__DIRECTIONS FOR THIS TASK__. Format the material, starting with the line that contains "Image resolution: width=1200" and going on through the end, as a Markdown table with the columns Row and Line. Give each line a row number, skip blank lines, and leave the pictures out.

## begin DATA RECORDS

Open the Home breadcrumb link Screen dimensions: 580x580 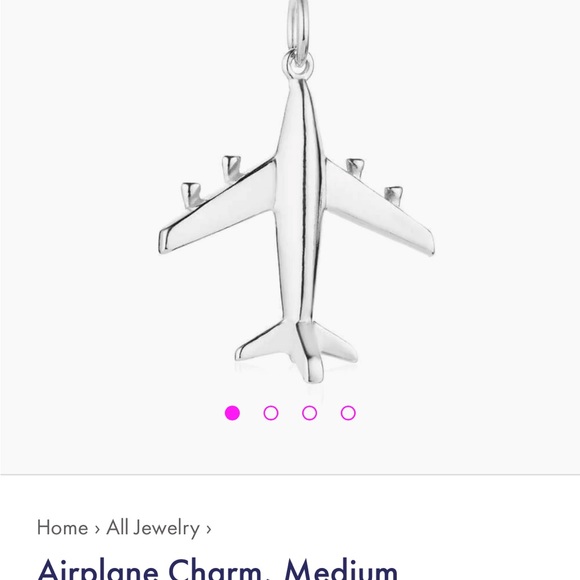pyautogui.click(x=63, y=527)
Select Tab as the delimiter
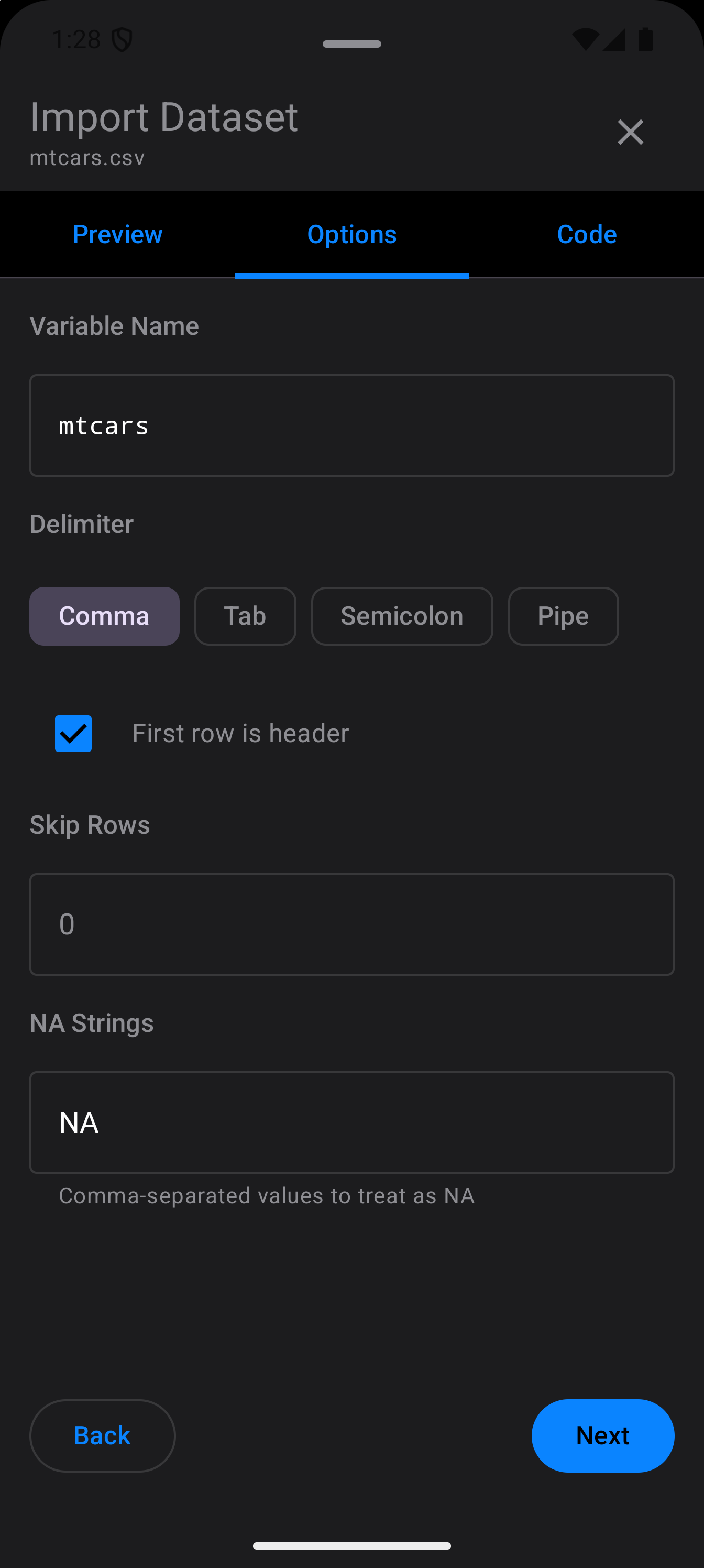This screenshot has height=1568, width=704. tap(245, 616)
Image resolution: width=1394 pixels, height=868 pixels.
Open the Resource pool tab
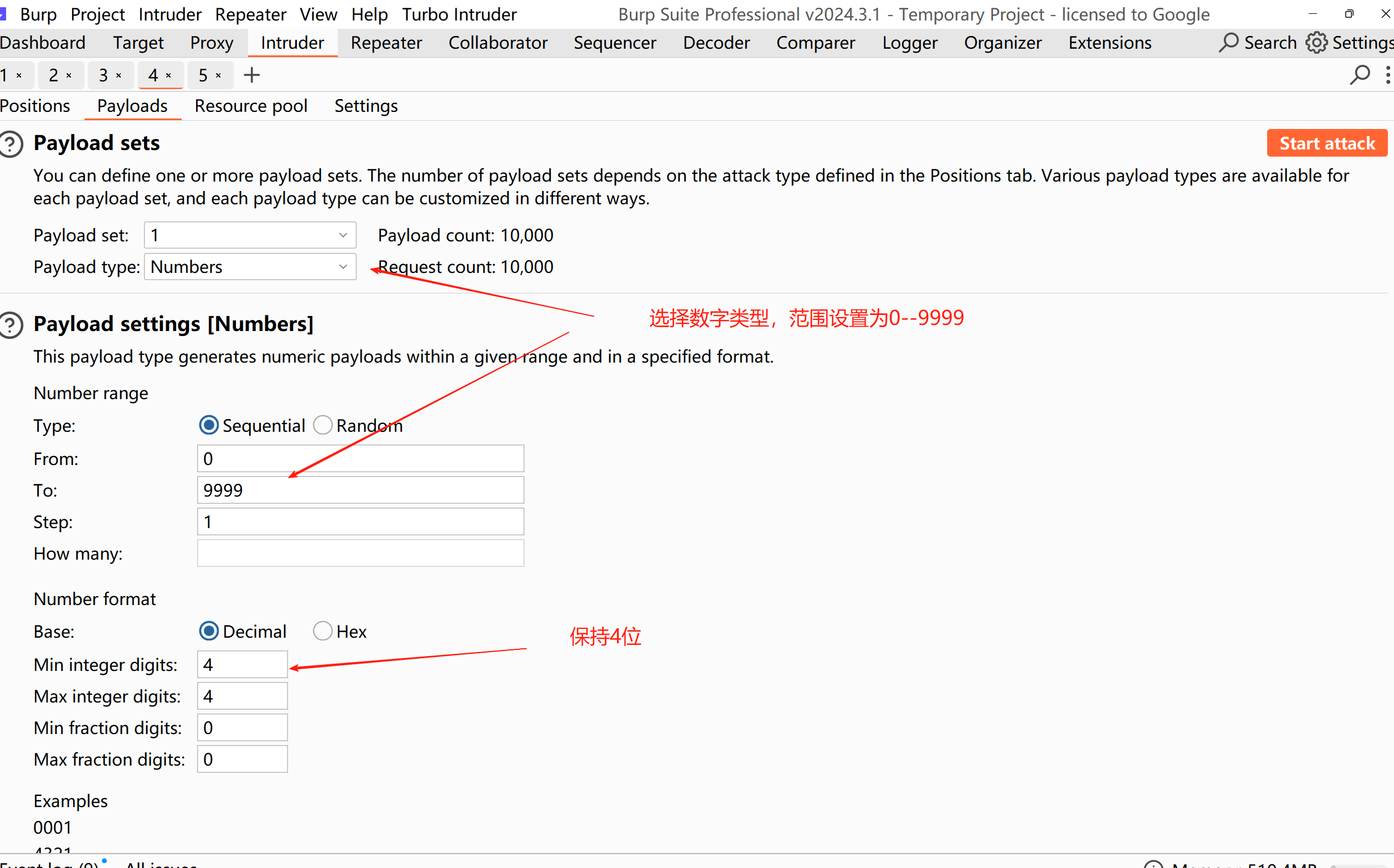point(251,106)
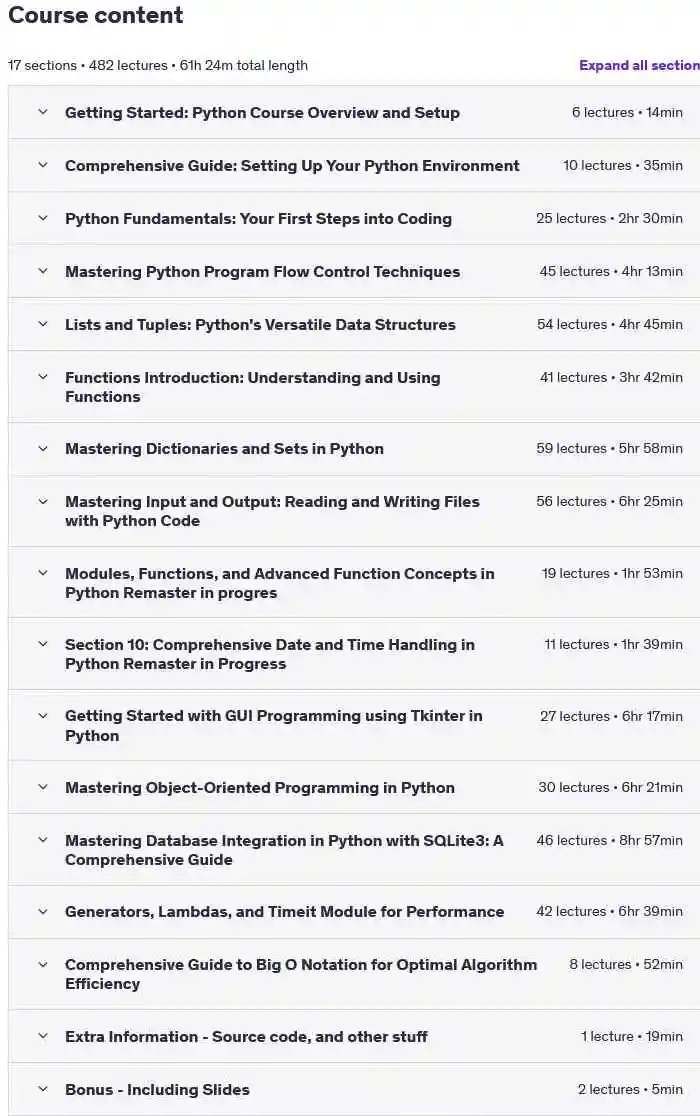Click chevron next to Mastering Input and Output

tap(43, 501)
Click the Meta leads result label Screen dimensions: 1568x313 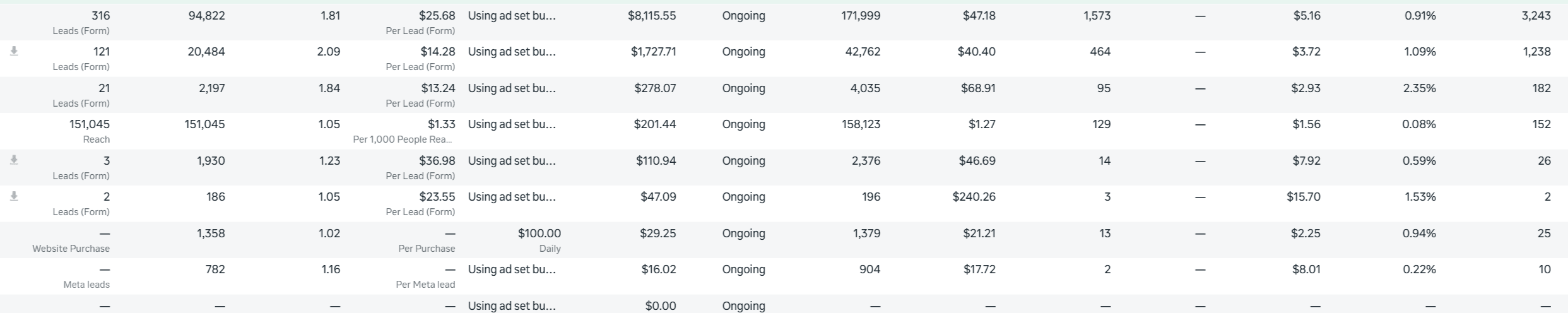86,285
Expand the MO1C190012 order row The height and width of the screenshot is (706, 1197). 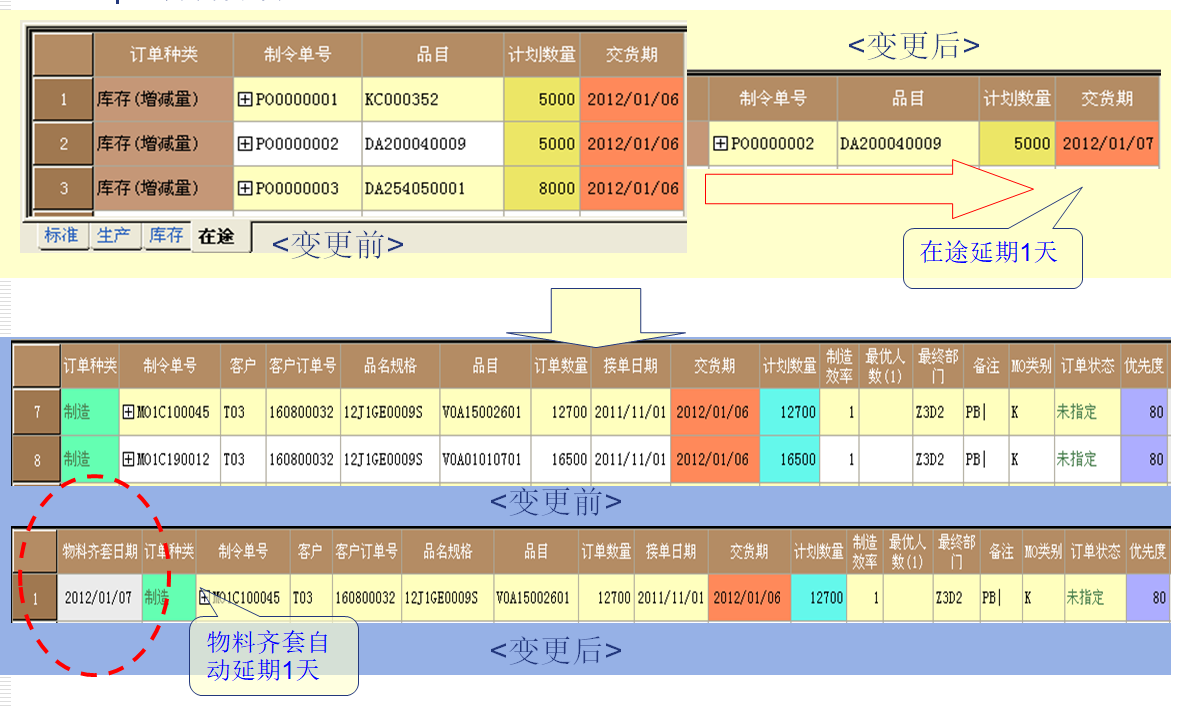(x=128, y=459)
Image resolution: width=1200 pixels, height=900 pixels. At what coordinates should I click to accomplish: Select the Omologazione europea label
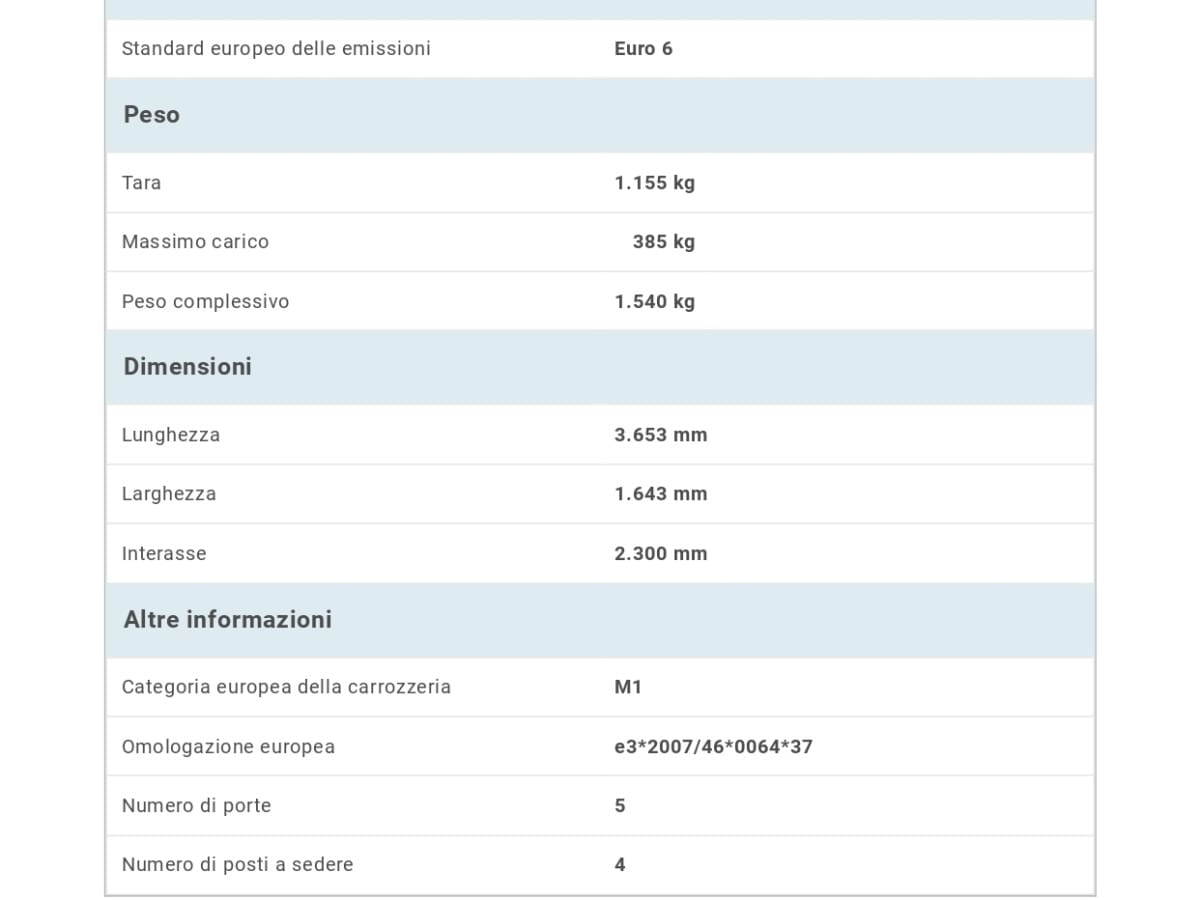[228, 747]
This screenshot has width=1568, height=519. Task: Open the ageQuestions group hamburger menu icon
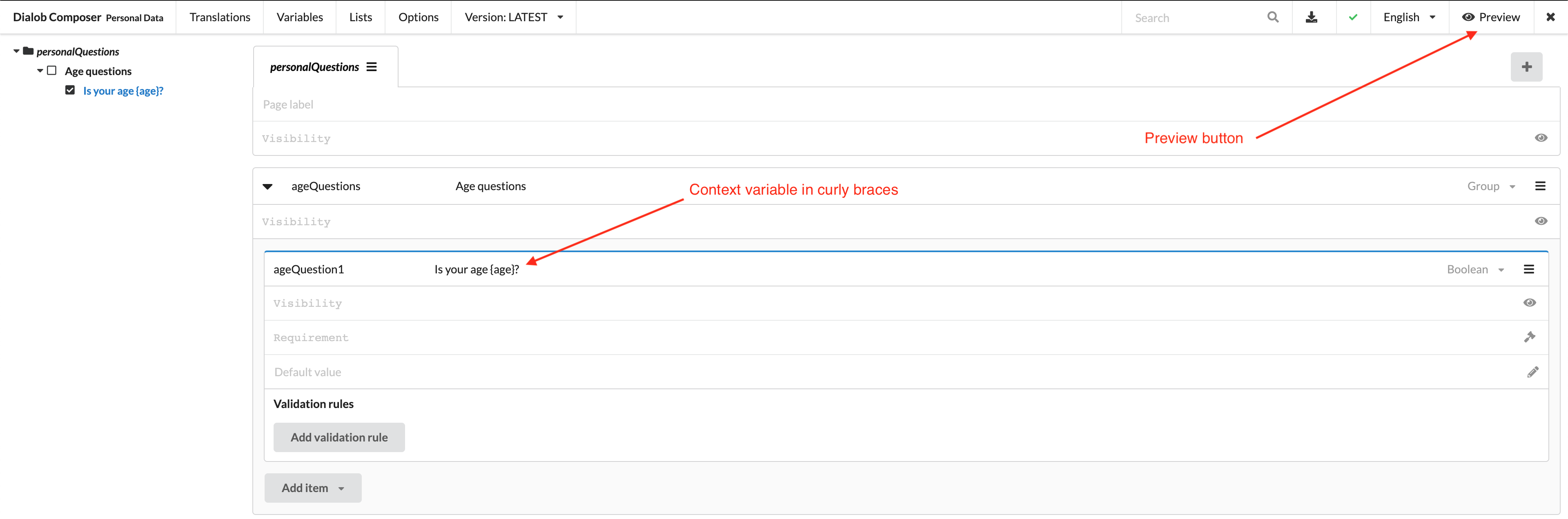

## end DATA RECORDS

__RESPONSE FOR THIS EXERCISE__.
| Row | Line |
|---|---|
| 1 | Image resolution: width=1200 pixels, height=900 pixels. At what coordinates should I click to accomplish: Select the Omologazione europea label |
| 2 | [228, 747] |
| 3 | This screenshot has width=1568, height=519. Task: Open the ageQuestions group hamburger menu icon |